Colonialisme vert : définition simple, exemples et enjeux

7 avril 2026 3 min Claire Delacour Claire
Colonialisme vert : définition simple, exemples et enjeux

Fiche de révision

Comment protéger la nature peut-il parfois créer de nouvelles injustices ? C’est toute la question du colonialisme vert. J’emploie cette expression pour désigner des projets menés au nom de l’environnement, mais imposés à des populations locales sans véritable consentement. Aires protégées, compensation carbone, extraction de minerais pour la transition : derrière des objectifs présentés comme écologiques, on retrouve parfois expulsions, contrôle des terres et rapports de domination. Pour des lycéens, comprendre ce concept permet de relier histoire du colonialisme, géographie des ressources, transition écologique et rapports de puissance dans le monde contemporain.

Qu’est-ce que le colonialisme vert ?

Le colonialisme vert désigne des politiques écologiques imposées à des habitants, souvent dans les pays du Sud, sans véritable accord local. Au nom de la protection de la nature ou de la transition écologique, ces projets peuvent entraîner expulsions, accaparement des terres et nouvelles dominations.

La définition du colonialisme vert est assez simple. Elle décrit une situation où des États, des ONG, des entreprises ou des institutions internationales contrôlent des espaces naturels au nom de l’écologie, tout en écartant les populations qui y vivent depuis longtemps. Le mot colonialisme renvoie ici à une relation de pouvoir. Le mot vert montre que cette domination se présente comme écologique.

L’expression s’est diffusée dans les débats universitaires. Elle est aussi très présente dans les milieux militants et médiatiques, surtout quand des projets de conservation, de compensation carbone ou d’extraction de minerais “propres” touchent des populations autochtones ou rurales. On parle par exemple d’aires protégées créées sans consultation réelle, ou de forêts transformées en réserves carbone pour répondre aux besoins de pays plus riches. La nature est alors protégée, mais certains habitants perdent leurs droits.

Le sujet est donc environnemental et politique.
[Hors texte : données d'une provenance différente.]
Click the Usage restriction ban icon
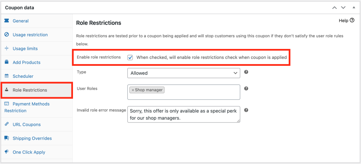361x164 pixels. (x=7, y=34)
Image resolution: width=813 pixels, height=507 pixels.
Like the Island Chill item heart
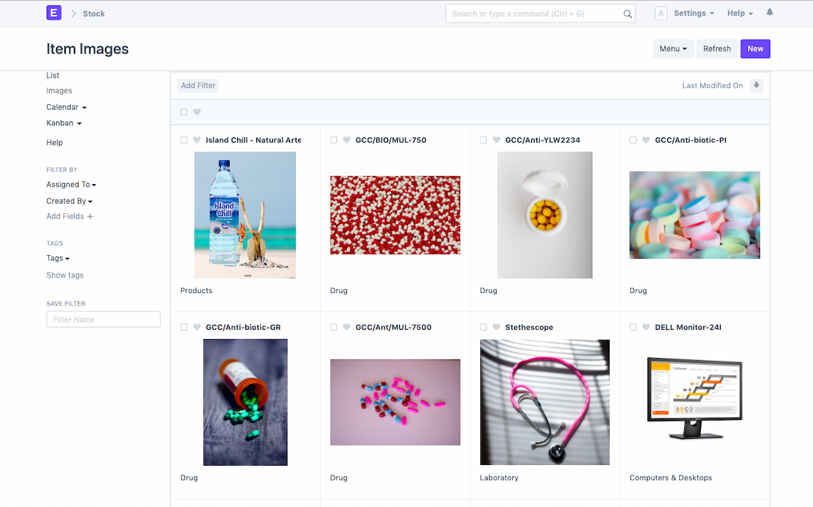pyautogui.click(x=197, y=140)
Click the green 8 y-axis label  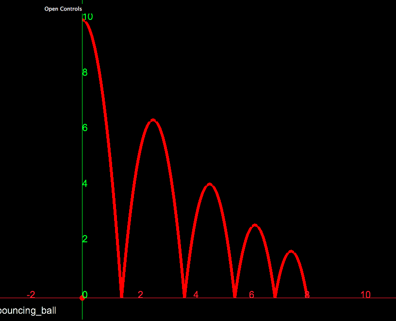click(85, 72)
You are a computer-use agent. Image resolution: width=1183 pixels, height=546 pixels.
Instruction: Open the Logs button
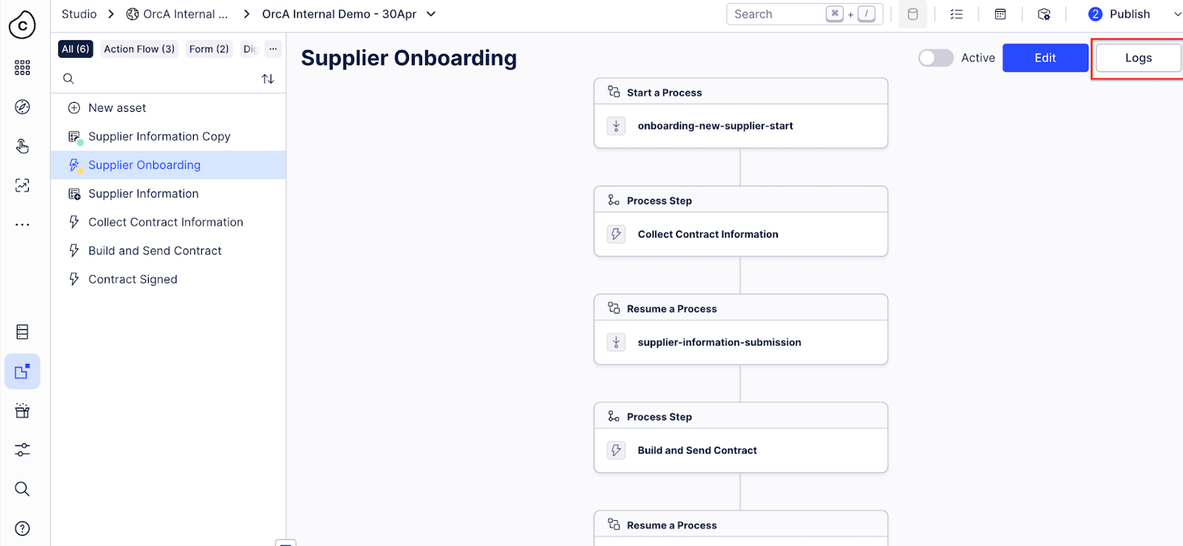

Il est aussi géographique, car il concerne l’usage des territoires, les rapports Nord-Sud, et la maîtrise des ressources dans la transition écologique. Cette critique ne rejette pas toute action pour préserver les écosystèmes. Elle demande plutôt une justice environnementale, c’est-à-dire une écologie qui respecte les habitants, leurs savoirs, et leur pouvoir de décision.

En classe, cette notion aide à lire le monde actuel. Elle montre que la protection de la nature peut devenir conflictuelle lorsque des projets écologiques reproduisent des hiérarchies anciennes, avec accaparement des terres, inégalités de pouvoir et bénéfices captés ailleurs. Voilà pourquoi la définition colonialisme vert intéresse autant l’histoire-géographie que les débats sur le climat, au même titre que d’autres notions utiles comme l’organisation des territoires en géographie.